Mechanical and Civil Engineering Seminar

Synthetic biology offers tremendous potential for tackling pressing societal problems from energy, to environment, to medicine. The success of the field hinges on the critical ability to design genetic circuits that perform as intended once interacting with each other inside the cell.  Today, this ability is largely lacking. Genetic circuits rarely perform as specified because they are poorly robust to context: a circuit's input/output behavior is affected by surrounding systems, in ways that can be very subtle.   Control theory has been instrumental for nearly a century in achieving the level of robustness required for real life applicability of physical devices from electronic amplifiers to aircrafts.  It is therefore natural to address the lack of robustness of genetic circuits to context by taking a control theoretic standpoint.

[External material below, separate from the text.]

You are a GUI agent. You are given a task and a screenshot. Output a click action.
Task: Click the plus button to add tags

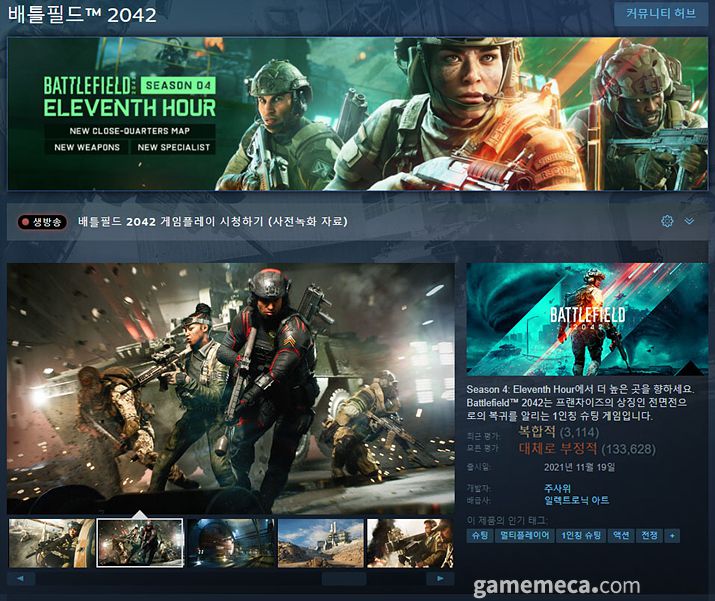pos(672,536)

In this talk, I will summarize how this natural, yet novel, approach has allowed us to develop an experimentally validated mathematical framework to describe, reason about, and mitigate problems of context-dependence in synthetic biology. Specifically, I will focus on two main sources of context-dependence: direct connectivity of a circuit module to other systems (retroactivity) and competition among different circuit modules for limited cellular resources. For the latter problem, I will introduce a new mathematical description of genetic circuits, which allows resource-aware design. I will then propose a decentralized feedback control approach for decoupling circuit modules from the effects of resource competition. A key element of this strategy is a quasi-integral controller to reject disturbances. Finally, I will transition to application and introduce our preliminary work towards establishing a control theoretic framework for gene-based cell fate reprogramming, specifically for stem cell reprogramming.